• _ESTRATTO FORNITO_

▼▼▼

Durante le ultime 24 ore ne sono stati scoperti e fatti esplodere 13 dall’esercito israeliano ma ogni tratto di terreno può nasconderne altri, che spesso hanno un’unica entrata ma poi si dipanano per centinaia di metri — alcuni per chilometri — in altri tre-quattro bracci. Ci sono tre tipi di tunnel a Gaza, quelli del contrabbando lungo i 13 chilometri di frontiera con l’Egitto — da dove per anni sono passate non solo le armi e i missili destinati alle formazioni combattenti generosamente donati dalla Siria, ma anche generi di prima necessità che poi finivano nei market, cemento, macchine rubate in Egitto, pannolini, patatine, frigo e lavatrici. Poi ci sono quelli per il lancio dei missili occultati con una baracca o un pollaio: una sela
zione si apre meccanicamente e dopo la partenza del razzo si richiude. Un minuto dopo il lancio tutto torna come prima. Ci sono quelli “offensivi” lungo i 37 chilometri di confine con Israele e poi le “gallerie strategiche”, sono quelle scavate sotto Gaza City e Khan Yunis destinate ad accogliere lo stato maggiore di Hamas durante i periodi di crisi. Al primo colpo, i boss islamici scompaiono inghiotti da questi rifugi, dotati di aria condizionata, tv, mezzi di comunicazione criptati, alloggi, cucine e dispense per i viveri. I dirigenti islamisti e i loro pretoriani possono stare per mesi sottoterra senza mai emergere, senza mai mettere in gioco la loro vita, abbandonando la popolazione civile in superficie al suo destino. Sotto la città di Gaza c’è addirittura un ospedale dove vengono curati i miliziani feriti, che non vengono portati mai in quelli civili. Dei quattordici container di aiuti e medicinali passati la scorsa settimana dal valico di Rafah donati dall’Egitto, solo sei sono arrivati alla popolazione civile. Il resto ha preso altre strade, inghiottito nel ventre della città sotto la città. Chi milita in Hamas o nella Jihad non subisce certo le privazioni imposte invece alla gente di Gaza.

▲▲▲

• _QUESITO_
Come si traduce in inglese questa frase dell'estratto sui tunnel di Gaza: «Sotto la città di Gaza c’è addirittura un ospedale dove vengono curati i miliziani feriti, che non vengono portati mai in quelli civili.»?

• _RECORD_
▼▼▼

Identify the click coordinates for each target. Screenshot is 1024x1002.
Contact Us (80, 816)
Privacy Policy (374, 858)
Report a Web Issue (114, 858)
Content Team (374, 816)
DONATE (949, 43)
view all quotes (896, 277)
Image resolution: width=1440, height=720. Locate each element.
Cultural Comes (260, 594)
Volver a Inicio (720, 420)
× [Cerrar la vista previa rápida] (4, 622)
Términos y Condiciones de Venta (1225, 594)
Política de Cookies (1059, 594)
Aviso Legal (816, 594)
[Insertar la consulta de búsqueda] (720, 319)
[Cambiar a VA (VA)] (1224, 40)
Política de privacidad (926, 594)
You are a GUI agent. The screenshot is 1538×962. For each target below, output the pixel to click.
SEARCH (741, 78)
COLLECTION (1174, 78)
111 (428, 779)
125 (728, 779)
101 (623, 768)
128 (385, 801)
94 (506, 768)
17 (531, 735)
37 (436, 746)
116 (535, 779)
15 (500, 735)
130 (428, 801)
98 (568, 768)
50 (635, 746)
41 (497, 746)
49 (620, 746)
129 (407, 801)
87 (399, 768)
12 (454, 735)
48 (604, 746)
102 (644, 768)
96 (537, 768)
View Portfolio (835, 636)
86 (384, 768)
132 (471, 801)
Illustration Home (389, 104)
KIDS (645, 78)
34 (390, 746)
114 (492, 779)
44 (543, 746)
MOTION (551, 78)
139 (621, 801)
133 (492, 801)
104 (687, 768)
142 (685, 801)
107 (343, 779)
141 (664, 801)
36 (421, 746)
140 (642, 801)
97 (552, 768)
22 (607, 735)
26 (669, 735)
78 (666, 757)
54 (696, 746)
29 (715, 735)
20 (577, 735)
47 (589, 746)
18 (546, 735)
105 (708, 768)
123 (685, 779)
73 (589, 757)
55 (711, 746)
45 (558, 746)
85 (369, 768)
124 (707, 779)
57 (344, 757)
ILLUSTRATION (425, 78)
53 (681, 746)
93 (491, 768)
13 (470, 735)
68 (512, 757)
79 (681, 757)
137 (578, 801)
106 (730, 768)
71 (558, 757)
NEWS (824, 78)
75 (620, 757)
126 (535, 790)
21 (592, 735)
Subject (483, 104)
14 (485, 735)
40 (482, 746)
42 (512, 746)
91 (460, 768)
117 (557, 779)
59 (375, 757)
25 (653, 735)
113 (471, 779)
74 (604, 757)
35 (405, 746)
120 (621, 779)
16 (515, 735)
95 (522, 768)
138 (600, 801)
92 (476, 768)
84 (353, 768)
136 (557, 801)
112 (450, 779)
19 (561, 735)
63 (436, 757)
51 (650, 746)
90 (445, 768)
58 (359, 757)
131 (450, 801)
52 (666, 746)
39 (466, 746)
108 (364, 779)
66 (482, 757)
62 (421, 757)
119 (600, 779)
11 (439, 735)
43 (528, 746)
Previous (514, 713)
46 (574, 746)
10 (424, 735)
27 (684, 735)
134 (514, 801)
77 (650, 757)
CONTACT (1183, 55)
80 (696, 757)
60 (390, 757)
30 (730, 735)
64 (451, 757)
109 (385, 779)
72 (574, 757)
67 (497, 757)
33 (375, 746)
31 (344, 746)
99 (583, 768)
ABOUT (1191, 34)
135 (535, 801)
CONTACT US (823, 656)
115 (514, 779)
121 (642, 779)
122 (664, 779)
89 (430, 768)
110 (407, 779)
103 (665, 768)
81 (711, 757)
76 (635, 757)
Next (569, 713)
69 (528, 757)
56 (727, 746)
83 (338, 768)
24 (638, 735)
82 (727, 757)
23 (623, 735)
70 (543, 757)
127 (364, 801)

▲▲▲

• _SOLUZIONE_
Beneath Gaza City there is even a hospital where wounded militiamen are treated, who are never taken to civilian ones.